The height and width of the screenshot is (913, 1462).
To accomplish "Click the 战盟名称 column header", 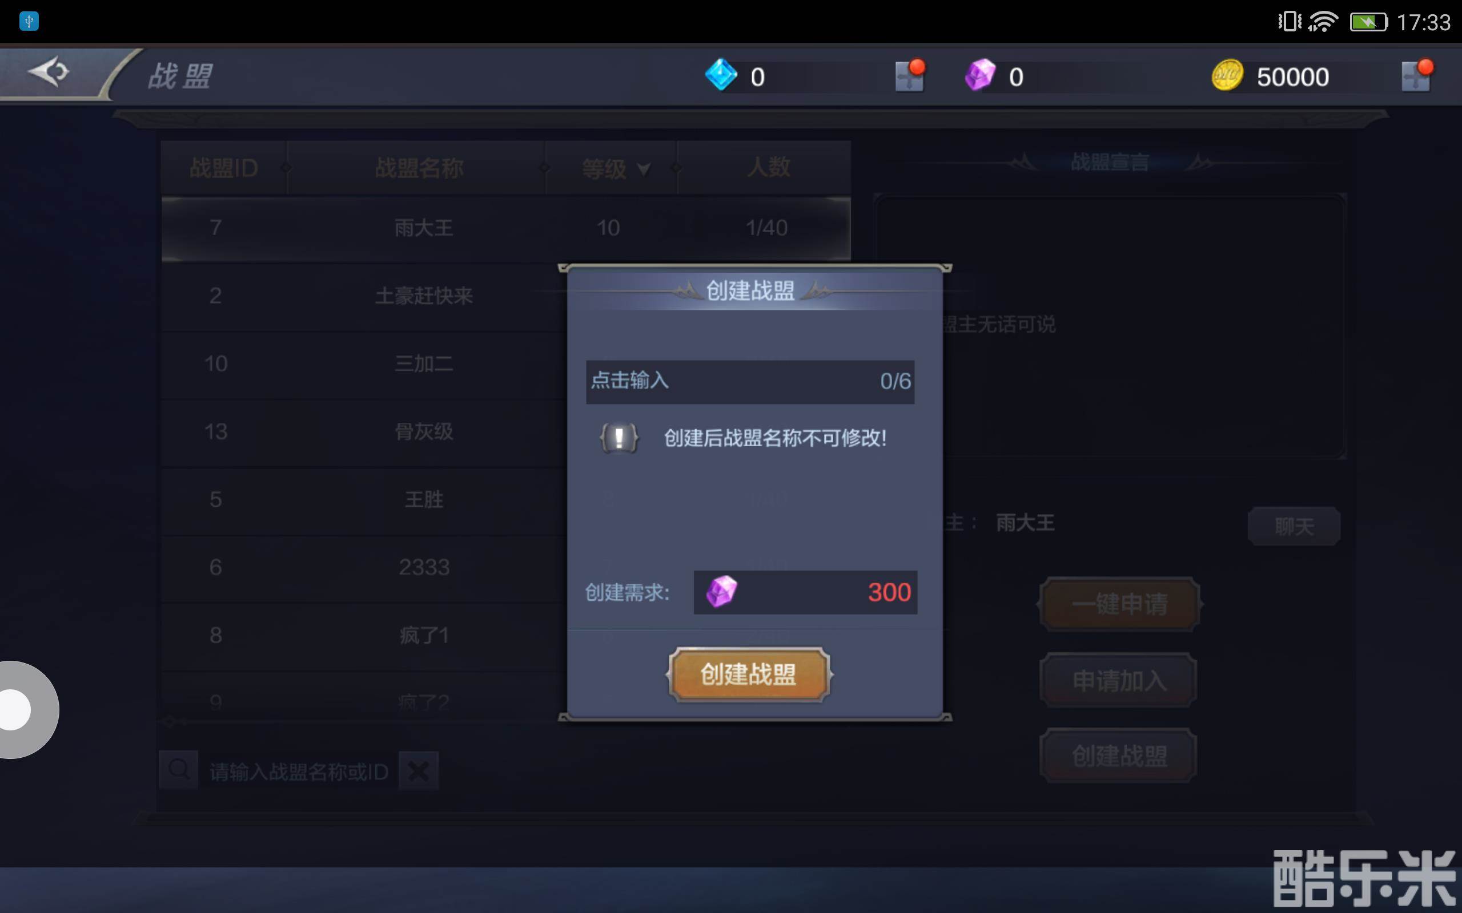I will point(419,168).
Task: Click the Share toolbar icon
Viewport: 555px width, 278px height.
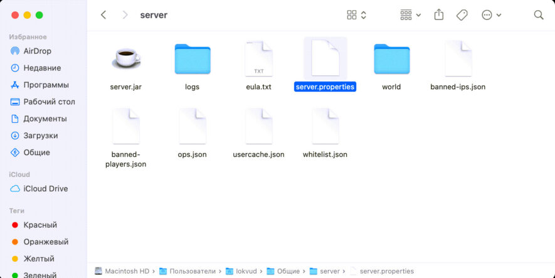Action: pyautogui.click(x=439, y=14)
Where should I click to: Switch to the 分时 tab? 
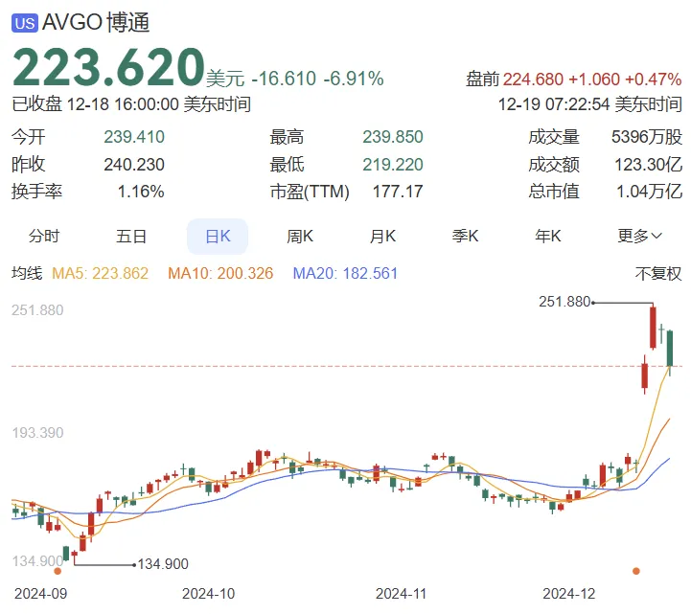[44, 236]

* * *

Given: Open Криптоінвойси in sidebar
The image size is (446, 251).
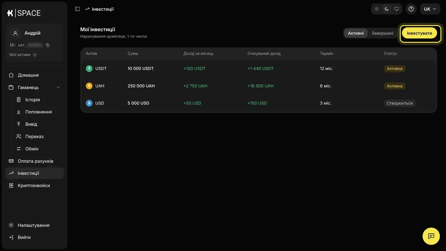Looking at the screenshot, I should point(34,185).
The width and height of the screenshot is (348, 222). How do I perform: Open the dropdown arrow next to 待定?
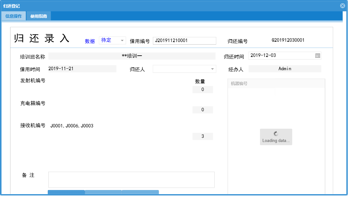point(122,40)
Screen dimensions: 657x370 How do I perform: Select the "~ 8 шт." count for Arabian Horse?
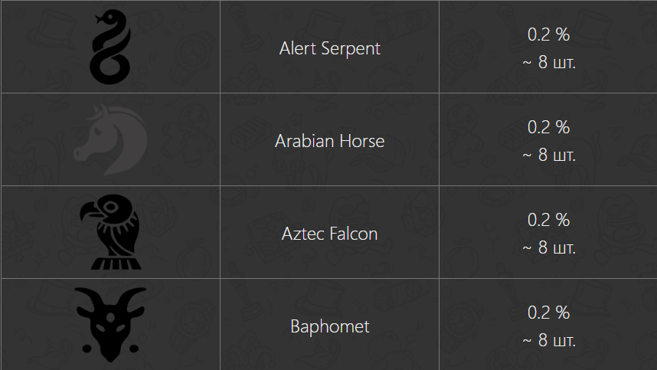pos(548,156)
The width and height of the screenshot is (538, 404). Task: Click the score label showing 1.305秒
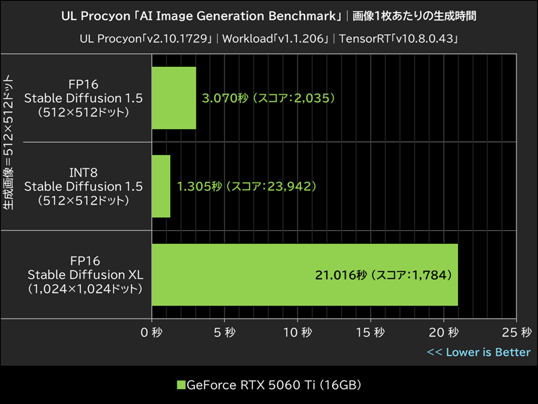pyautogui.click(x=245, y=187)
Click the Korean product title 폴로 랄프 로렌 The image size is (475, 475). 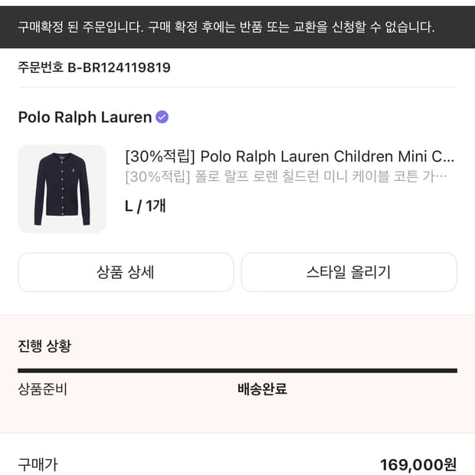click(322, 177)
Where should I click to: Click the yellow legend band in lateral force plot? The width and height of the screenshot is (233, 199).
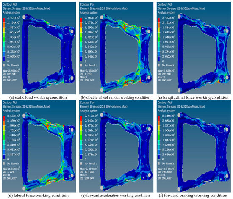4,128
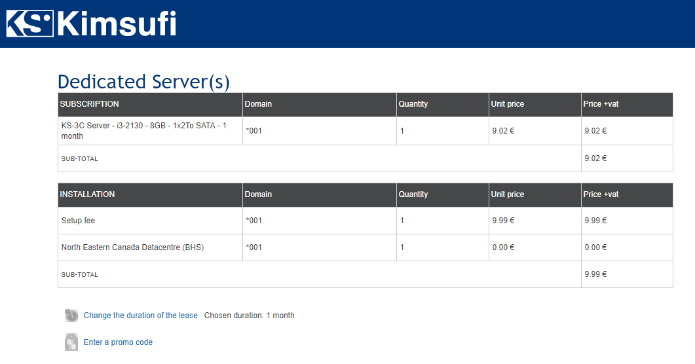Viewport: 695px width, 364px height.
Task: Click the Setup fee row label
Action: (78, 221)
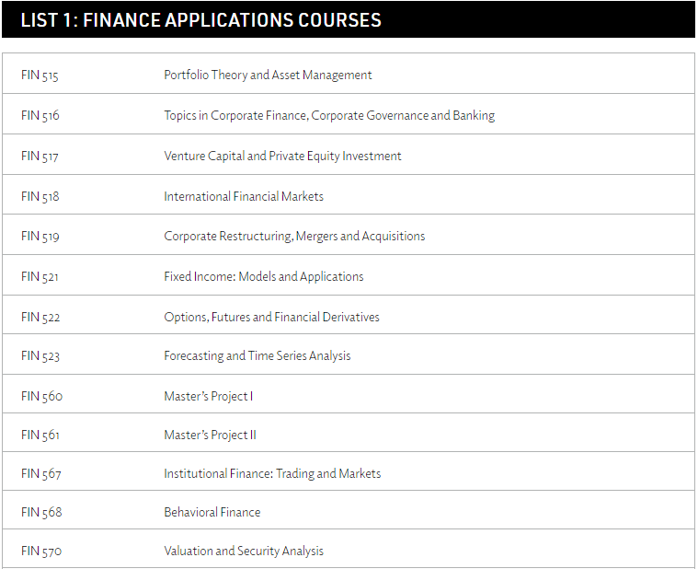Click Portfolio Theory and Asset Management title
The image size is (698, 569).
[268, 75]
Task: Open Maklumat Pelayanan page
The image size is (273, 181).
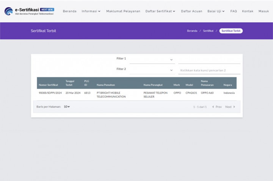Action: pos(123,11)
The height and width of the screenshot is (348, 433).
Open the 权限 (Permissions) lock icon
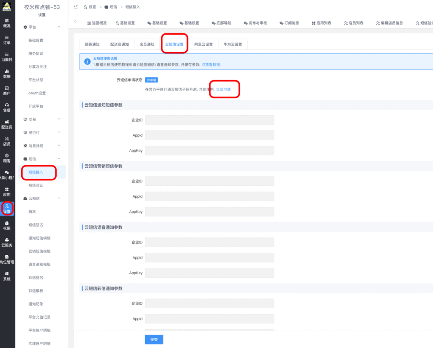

■ Work to complete: In the data above, start at the line holding "Task: Open Maklumat Pelayanan page" and stop after the line holding "Open the 权限 (Permissions) lock icon"; write out those lines exactly, without pictures.

■ Your solution:
Task: Open Maklumat Pelayanan page
The image size is (273, 181).
Action: pos(123,11)
The height and width of the screenshot is (348, 433).
Open the 权限 (Permissions) lock icon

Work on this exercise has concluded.